The cuts of meat wielded by the “skewer-wielding passadors” are “characterised by luscious, high-grade flavour, careful seasoning, and adroitly applied char”. Veggies and desserts were equally well received, although the ‘salad bar’ and a la carte section weren’t so successful.

“Fazenda is keenly run, occasionally fantastic and already seems to have lured in the power lunching, City clientele it is clearly aimed at.”


Also in The Standard, news of Akara, opening in Borough Yards this October, from the team behind Akoko, and also news that popular Peckham spot Mambow is to open a branch in Clapton.


The Times

In Glasgow, Claire Sawers visited The Loveable Rogue with her toddler, lured by the appealing “prospect of posh food in a child-friendly environment” after a summer of al fresco picnics.

Their social media promises “tasty scran no fuss”, and “sure enough we find easy-going pub vibes” (day-drinking encouraged) and a “mix of elegant fine dining and smart pub grub” on the menu.

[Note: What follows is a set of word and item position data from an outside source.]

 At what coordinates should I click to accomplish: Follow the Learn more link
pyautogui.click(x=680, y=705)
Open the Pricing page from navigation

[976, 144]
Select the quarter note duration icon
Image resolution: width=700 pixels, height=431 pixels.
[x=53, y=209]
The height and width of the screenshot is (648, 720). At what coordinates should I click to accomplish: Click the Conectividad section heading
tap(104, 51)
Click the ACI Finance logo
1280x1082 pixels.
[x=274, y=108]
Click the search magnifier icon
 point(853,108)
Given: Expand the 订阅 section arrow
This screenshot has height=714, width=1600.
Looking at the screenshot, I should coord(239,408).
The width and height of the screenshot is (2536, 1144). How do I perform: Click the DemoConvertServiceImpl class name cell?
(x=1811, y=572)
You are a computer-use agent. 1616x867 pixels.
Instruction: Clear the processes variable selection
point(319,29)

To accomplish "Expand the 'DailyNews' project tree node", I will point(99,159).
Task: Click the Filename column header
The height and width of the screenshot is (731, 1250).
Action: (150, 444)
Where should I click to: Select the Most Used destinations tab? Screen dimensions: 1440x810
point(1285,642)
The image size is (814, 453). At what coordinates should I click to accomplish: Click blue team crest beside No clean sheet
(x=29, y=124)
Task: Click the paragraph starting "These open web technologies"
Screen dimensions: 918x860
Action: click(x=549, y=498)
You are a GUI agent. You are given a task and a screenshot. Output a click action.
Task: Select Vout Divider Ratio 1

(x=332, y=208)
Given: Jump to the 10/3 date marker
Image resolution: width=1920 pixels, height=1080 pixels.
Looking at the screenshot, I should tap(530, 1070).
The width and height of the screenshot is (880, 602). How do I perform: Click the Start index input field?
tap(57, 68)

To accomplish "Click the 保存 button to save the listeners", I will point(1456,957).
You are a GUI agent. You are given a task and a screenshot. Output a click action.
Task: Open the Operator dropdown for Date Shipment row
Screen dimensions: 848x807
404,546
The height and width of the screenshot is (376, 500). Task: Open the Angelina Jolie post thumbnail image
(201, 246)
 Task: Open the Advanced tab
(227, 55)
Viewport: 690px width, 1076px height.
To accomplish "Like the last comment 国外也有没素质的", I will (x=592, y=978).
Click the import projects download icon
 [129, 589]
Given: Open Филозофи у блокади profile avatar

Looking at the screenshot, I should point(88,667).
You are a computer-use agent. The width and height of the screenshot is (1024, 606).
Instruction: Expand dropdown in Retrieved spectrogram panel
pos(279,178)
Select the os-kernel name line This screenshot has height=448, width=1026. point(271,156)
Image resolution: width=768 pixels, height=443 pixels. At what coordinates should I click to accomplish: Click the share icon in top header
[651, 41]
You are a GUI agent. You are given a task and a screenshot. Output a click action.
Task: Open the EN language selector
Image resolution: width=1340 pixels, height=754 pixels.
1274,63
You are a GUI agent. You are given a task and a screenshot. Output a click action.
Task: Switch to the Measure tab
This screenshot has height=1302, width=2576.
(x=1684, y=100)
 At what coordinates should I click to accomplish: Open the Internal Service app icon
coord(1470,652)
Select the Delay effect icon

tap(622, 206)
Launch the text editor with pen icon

A (very) late lunch booking ensured “no whiff of a hurry” from waiting staff who provided “attentive service” to her and her toddler; not all dishes were perfect, but they managed both dessert and a hot drink, so it was chalked up as a winner. (23/30)


The Scotsman

Rosalind Erskine visited Gloriosa in Glasgow, finding it “a calm location for a light lunch in the city’s west end”. Chef Rosie Healey “worked with Yotam Ottolenghi before returning to open Alchemilla in 2016 with her business partner Fergus McVicar”; after another stint in London, she returned to quietly open this place in “late 2019”.

The menu “heavily features vegetables but there’s also pastas and fish and meat”; “excellent, seasonal food… The fanfare may have moved on, but the quality and passion is here to stay”. (16/20)


Gaby Soutar visited the Edinburgh branch of Island Poke that opened earlier in the year, and found it a “pretty enjoyable” alternative to burgers. (13/20)


And also…

In The FT’s How to Spend it, Ajesh Patalay had a sneak peek at The Cocochine, a new Mayfair spot opening in October with Larry Jayasekara (ex-Petrus) in charge.

Also in The FT, Tim Hayward’s restaurant review was of Merkato, from which “the Michelin crowd could learn a lot”; “an off-the-clock catch-up at an Ethiopian and Eritrean BYOB became one of my summer highlights”.


Manchester Evening News took a peek inside the “huge waterside food hall that’s set to transform Salford Quays into a foodie paradise”. “The £3.5m Central Bay development at Salford Quays houses a 20-kitchen food hall, shipping container kitchens, a bar and a waterside terrace overlooking The Lowry and Old Trafford.”